Task prompt. Output only the lines below from the one containing "Task: Open the Home tab in the top navigation" to the one containing "Click the クライアント シークレットの追加 heading", exactly as written, both ends kept.

Records for the task.
● ● ● ● ● ● ●
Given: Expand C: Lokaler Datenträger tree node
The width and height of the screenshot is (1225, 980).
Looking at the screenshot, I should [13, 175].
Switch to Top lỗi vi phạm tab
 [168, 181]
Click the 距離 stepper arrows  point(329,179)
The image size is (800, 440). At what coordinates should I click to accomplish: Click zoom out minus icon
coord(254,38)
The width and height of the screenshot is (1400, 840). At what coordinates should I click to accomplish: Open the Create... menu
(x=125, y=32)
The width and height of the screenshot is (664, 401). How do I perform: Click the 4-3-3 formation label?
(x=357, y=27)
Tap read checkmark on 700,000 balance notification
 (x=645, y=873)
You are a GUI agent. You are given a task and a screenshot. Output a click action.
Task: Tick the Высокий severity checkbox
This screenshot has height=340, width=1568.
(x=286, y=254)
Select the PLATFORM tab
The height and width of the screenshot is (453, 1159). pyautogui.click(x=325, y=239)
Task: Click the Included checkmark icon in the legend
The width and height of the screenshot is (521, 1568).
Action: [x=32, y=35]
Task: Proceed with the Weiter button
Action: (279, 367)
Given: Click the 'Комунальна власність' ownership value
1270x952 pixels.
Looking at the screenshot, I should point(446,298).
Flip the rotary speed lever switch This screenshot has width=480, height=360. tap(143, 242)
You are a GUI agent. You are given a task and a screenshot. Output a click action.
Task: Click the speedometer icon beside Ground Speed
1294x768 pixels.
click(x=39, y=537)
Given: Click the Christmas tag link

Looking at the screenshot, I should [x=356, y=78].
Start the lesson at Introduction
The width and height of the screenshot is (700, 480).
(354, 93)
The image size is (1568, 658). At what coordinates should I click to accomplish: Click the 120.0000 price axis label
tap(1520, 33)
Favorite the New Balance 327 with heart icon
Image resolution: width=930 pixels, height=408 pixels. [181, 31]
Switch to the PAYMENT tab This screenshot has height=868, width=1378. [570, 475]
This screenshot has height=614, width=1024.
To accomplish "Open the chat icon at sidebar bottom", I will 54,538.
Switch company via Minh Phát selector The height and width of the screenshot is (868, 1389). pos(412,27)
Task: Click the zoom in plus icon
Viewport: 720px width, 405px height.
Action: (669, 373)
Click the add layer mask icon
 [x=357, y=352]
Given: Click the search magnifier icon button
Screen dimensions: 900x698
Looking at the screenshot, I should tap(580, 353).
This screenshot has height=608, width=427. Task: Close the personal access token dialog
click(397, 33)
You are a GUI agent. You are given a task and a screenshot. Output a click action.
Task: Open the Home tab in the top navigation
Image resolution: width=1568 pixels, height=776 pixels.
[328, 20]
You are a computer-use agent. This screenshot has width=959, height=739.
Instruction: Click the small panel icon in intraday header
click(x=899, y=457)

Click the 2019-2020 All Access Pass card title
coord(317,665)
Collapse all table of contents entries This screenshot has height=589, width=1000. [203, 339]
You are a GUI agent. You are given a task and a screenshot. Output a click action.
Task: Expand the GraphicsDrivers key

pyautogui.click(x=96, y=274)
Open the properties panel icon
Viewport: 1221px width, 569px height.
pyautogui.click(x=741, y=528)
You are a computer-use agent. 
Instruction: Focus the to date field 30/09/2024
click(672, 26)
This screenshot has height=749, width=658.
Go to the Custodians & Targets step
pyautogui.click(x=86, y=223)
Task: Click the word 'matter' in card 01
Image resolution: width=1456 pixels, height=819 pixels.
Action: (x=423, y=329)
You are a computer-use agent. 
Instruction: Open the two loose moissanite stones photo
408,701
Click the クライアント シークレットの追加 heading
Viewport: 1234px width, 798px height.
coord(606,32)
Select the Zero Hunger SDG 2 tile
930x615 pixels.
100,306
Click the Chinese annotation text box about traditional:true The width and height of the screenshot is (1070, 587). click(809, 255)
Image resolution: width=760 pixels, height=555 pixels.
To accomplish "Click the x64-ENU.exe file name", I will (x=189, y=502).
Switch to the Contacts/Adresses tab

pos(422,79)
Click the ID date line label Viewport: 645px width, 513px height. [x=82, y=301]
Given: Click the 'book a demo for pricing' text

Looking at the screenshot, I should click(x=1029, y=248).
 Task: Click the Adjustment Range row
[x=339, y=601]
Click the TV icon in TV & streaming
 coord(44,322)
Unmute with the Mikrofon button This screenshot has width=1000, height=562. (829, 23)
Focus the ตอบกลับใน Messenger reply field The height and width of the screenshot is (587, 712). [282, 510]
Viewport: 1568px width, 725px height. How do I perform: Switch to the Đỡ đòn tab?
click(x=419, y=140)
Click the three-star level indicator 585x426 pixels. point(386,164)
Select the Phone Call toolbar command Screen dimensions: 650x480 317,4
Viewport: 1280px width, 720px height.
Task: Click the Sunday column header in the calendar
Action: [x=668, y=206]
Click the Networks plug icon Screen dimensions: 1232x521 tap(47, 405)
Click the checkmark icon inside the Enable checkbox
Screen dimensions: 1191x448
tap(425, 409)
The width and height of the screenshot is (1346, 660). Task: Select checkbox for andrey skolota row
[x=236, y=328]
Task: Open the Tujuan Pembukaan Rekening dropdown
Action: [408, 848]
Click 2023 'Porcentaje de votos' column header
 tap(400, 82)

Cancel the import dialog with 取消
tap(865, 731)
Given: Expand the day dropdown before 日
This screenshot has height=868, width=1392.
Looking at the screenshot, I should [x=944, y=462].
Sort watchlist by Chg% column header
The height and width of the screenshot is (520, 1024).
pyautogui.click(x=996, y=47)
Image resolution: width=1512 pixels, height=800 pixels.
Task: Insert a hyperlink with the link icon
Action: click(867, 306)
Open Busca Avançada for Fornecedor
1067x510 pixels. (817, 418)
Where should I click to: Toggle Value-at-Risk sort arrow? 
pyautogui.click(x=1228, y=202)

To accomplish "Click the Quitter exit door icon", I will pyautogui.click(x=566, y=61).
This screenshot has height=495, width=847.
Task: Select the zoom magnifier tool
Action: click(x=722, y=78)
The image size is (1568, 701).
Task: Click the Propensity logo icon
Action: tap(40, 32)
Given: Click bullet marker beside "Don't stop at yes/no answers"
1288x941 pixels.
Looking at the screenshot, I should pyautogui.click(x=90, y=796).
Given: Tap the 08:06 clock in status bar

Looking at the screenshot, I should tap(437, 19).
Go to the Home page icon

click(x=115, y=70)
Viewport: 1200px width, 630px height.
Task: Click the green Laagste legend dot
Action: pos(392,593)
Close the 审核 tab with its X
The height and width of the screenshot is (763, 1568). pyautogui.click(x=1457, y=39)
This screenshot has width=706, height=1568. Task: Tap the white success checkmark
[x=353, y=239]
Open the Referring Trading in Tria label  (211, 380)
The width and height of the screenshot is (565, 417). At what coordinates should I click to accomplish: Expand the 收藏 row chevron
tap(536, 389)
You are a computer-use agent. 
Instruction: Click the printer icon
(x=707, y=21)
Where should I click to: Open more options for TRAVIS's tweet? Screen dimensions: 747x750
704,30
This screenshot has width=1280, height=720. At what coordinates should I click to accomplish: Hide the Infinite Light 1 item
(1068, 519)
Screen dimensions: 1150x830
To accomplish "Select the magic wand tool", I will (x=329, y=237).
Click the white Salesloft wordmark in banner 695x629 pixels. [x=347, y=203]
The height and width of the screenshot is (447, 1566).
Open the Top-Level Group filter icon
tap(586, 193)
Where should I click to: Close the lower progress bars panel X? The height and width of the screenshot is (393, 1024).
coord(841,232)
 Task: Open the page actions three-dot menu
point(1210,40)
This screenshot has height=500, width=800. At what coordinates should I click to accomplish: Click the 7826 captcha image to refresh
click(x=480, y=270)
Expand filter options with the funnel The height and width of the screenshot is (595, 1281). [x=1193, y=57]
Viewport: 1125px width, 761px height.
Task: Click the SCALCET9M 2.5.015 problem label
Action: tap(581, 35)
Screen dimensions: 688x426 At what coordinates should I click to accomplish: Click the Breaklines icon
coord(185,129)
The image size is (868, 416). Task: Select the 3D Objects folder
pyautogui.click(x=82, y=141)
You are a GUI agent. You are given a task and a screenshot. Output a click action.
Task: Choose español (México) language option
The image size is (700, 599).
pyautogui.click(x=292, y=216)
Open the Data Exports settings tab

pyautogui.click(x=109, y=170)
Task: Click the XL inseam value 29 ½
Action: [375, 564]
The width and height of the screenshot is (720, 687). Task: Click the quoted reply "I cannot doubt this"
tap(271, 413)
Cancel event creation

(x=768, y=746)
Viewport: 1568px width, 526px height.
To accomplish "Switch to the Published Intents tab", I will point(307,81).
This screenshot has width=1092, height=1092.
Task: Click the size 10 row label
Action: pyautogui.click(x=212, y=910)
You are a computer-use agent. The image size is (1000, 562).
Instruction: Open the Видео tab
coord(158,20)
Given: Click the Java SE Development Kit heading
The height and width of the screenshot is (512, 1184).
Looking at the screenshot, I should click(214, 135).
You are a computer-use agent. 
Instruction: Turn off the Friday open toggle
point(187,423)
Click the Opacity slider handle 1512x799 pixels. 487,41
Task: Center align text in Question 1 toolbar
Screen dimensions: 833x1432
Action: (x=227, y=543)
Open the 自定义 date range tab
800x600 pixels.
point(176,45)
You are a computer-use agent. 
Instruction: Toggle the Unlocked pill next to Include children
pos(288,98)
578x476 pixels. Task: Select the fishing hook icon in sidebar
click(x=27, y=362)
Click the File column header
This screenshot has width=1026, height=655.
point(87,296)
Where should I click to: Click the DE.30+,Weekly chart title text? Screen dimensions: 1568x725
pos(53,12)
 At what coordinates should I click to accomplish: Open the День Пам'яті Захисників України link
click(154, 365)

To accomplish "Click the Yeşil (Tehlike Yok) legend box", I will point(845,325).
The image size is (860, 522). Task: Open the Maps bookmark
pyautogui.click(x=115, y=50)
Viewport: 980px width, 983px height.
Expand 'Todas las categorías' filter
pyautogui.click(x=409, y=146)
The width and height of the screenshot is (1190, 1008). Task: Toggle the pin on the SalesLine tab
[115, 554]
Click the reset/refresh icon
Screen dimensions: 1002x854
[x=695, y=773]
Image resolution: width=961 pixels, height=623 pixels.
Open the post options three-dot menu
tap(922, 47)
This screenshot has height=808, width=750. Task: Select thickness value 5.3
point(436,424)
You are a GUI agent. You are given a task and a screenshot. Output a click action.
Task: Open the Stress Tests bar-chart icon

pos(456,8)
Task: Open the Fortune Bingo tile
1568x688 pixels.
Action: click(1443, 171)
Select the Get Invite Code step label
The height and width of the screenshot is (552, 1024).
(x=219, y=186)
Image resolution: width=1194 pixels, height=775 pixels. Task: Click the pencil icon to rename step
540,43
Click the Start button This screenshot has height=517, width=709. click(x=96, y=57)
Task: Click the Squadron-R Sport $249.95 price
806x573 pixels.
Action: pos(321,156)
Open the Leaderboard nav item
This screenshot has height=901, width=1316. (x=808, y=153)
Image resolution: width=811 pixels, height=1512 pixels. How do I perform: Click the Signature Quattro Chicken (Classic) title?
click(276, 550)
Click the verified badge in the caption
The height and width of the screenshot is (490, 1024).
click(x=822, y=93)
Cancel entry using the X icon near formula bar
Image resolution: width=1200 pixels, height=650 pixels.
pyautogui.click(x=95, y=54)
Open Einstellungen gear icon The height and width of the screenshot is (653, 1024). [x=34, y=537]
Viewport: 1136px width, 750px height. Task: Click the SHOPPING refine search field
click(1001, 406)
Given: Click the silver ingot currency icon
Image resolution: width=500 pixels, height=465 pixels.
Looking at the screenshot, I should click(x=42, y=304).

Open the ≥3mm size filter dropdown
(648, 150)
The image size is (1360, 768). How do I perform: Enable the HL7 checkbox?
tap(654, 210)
● ● ● ● ● ● ●
Solution below.
Task: Open the Home tab in the top navigation
Image resolution: width=1568 pixels, height=776 pixels.
[328, 20]
You are a computer-use agent. This screenshot has width=959, height=739.
Instruction: Click the small panel icon in intraday header
click(x=899, y=457)

Click the 2019-2020 All Access Pass card title
coord(317,665)
Collapse all table of contents entries This screenshot has height=589, width=1000. [203, 339]
You are a GUI agent. You are given a task and a screenshot. Output a click action.
Task: Expand the GraphicsDrivers key

pyautogui.click(x=96, y=274)
Open the properties panel icon
Viewport: 1221px width, 569px height.
pyautogui.click(x=741, y=528)
You are a computer-use agent. 
Instruction: Focus the to date field 30/09/2024
click(672, 26)
This screenshot has height=749, width=658.
Go to the Custodians & Targets step
pyautogui.click(x=86, y=223)
Task: Click the word 'matter' in card 01
Image resolution: width=1456 pixels, height=819 pixels.
Action: (x=423, y=329)
You are a computer-use agent. 
Instruction: Open the two loose moissanite stones photo
408,701
Click the クライアント シークレットの追加 heading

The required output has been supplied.